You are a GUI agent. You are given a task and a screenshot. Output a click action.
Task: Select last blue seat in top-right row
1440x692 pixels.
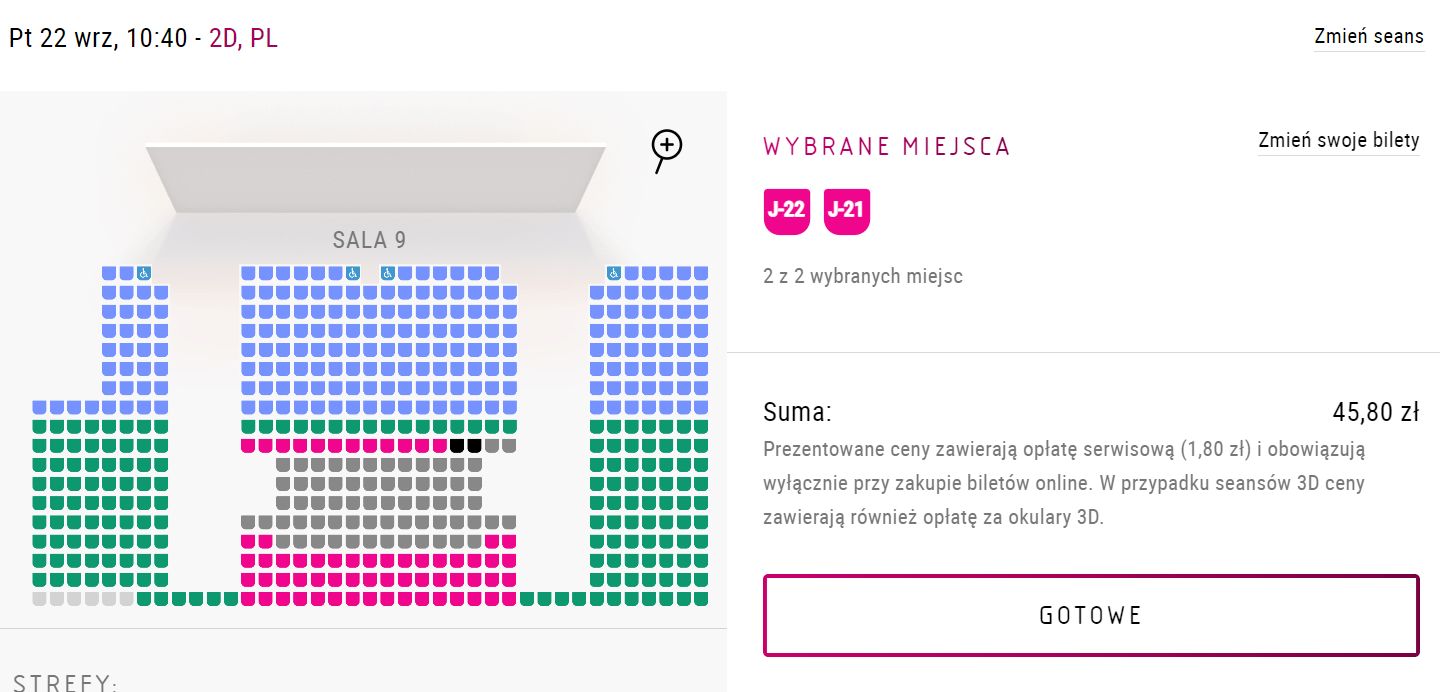[701, 273]
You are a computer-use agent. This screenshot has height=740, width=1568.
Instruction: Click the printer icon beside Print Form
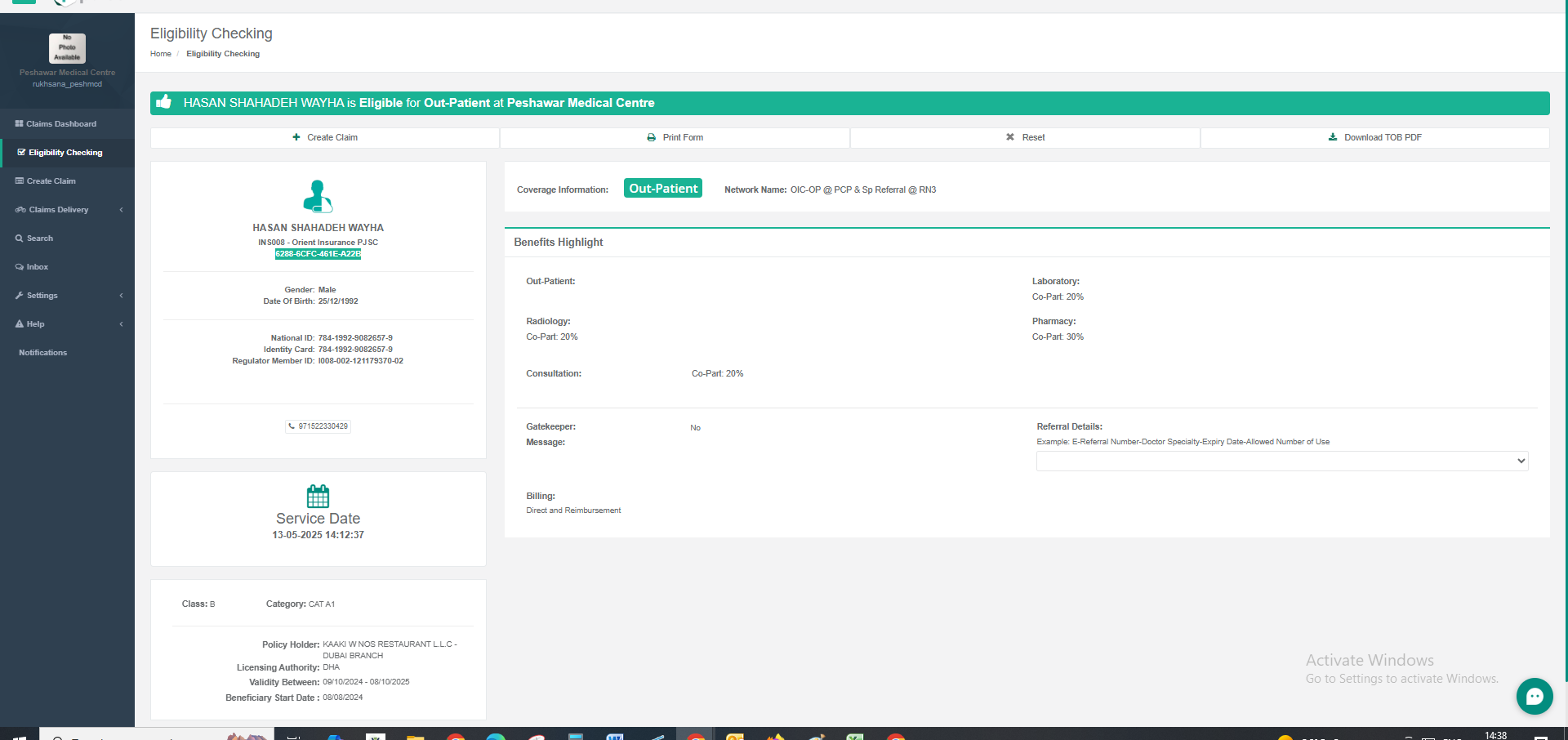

····················

Give the data back exactly, omitting all pictures.

You are a GUI agent. You are given a task and a screenshot. Output a click action.
Task: Select last blue seat in top-right row
1440x692 pixels.
[701, 273]
You are a computer-use agent. This screenshot has height=740, width=1568.
Instruction: Click the printer icon beside Print Form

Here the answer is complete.